Genre: Fantasy Age Range: YA Star Rating: 4 stars Series: yes - first book of duology
Deina is trapped. As one of the Soul Severers serving the god Hades on earth, her future is tied to the task of shepherding the dying on from the mortal world – unless she can earn or steal enough to buy her way out.
Then the tyrant ruler Orpheus offers both fortune and freedom to whoever can retrieve his dead wife, Eurydice, from the Underworld. Deina jumps at the chance. But to win, she must enter an uneasy alliance with a group of fellow Severers she neither likes nor trusts.
So begins their perilous journey into the realm of Hades. . . The prize of freedom is before her – but what will it take to reach it?
Blurb taken from Goodreads. Add to your shelves here.
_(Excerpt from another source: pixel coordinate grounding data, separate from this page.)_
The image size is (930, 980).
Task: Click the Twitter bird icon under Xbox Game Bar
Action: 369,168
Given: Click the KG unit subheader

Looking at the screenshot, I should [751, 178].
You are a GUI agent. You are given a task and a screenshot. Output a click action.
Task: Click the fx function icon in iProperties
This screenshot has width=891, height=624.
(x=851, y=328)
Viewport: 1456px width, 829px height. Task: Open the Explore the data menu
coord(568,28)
The Corrs’ latest outing is a Greek Mythology-filled fest about freedom and fighting for your own path, all while trekking through the underworld in a clever take on the Orpheus and Eurydice myth.
All sorts of Greek mythology related to the underworld are woven together into this dark, perilous journey. From physical barriers like the truly chilling interpretation of the various rivers to monsters chasing the crew, it’s not an easy journey Deina has embarked on. It’s a quest, basically (which I love) through the land of death where everything is trying to kill them – and they can’t trust those around them either.
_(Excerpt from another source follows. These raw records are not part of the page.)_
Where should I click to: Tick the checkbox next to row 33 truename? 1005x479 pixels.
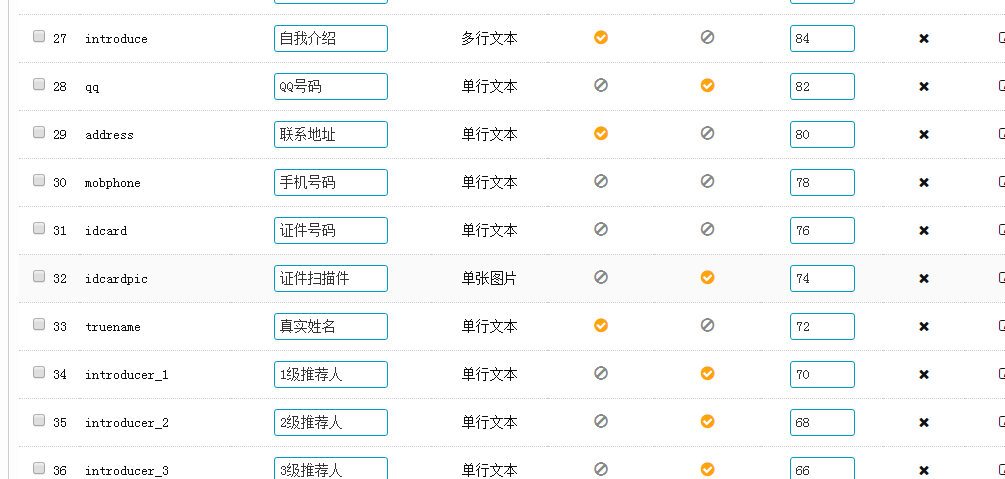(39, 324)
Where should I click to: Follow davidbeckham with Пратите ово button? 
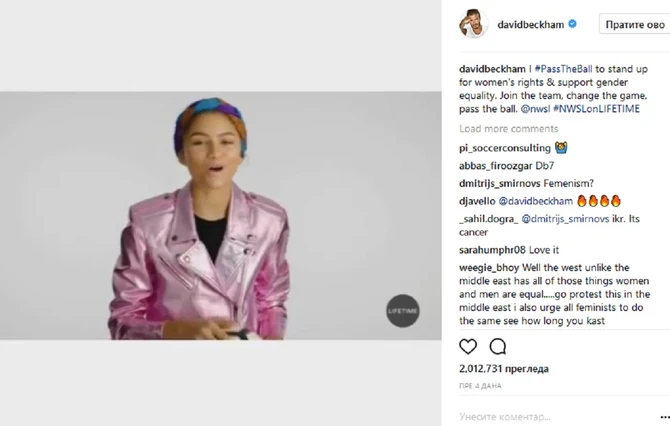pos(635,24)
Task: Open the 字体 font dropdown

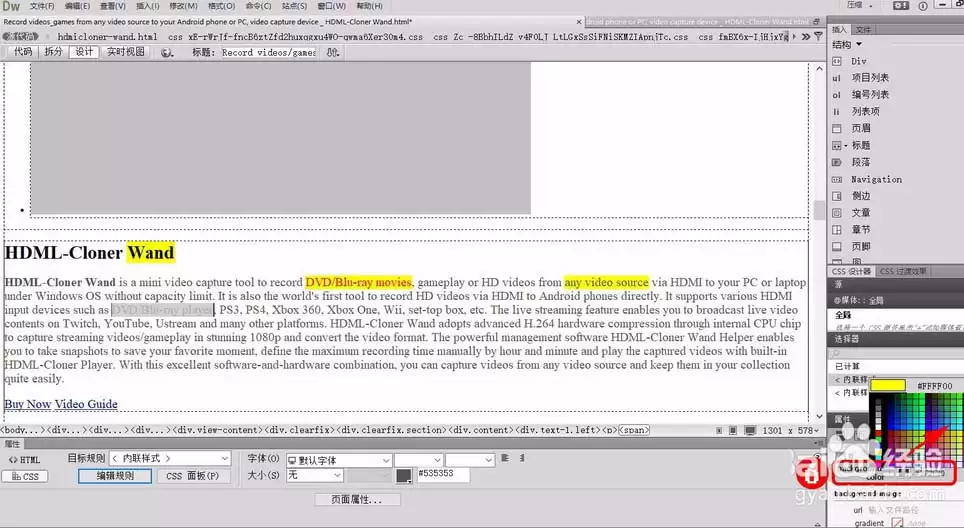Action: coord(338,460)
Everyone has secrets (some they don’t even know themselves) and plans of their own for how they want their lives to go. And those plans don’t necessarily work well alongside others’. It makes for a tense, untrusting group (and thus the challenges they face are even harder as they can’t work well when expecting a dagger in the back!) I loved how the bulk of the secrets and plans tumbled out right when it felt like they might just have a chance of getting on and getting out alive (because, of course, it would not be a book by the Corrs if there weren’t a few highly devastating deaths and betrayals.)
And if that wasn’t enough, there are gods and other creatures meddling. From the very fun Hades who is frankly there to stir trouble and doesn’t care about anything else, to the mysterious Nat (LOVED that reveal), and the uncaring Charon, there are plenty of powerful beings who are going to help and hinder in equal measure. And never accept any bargain they make…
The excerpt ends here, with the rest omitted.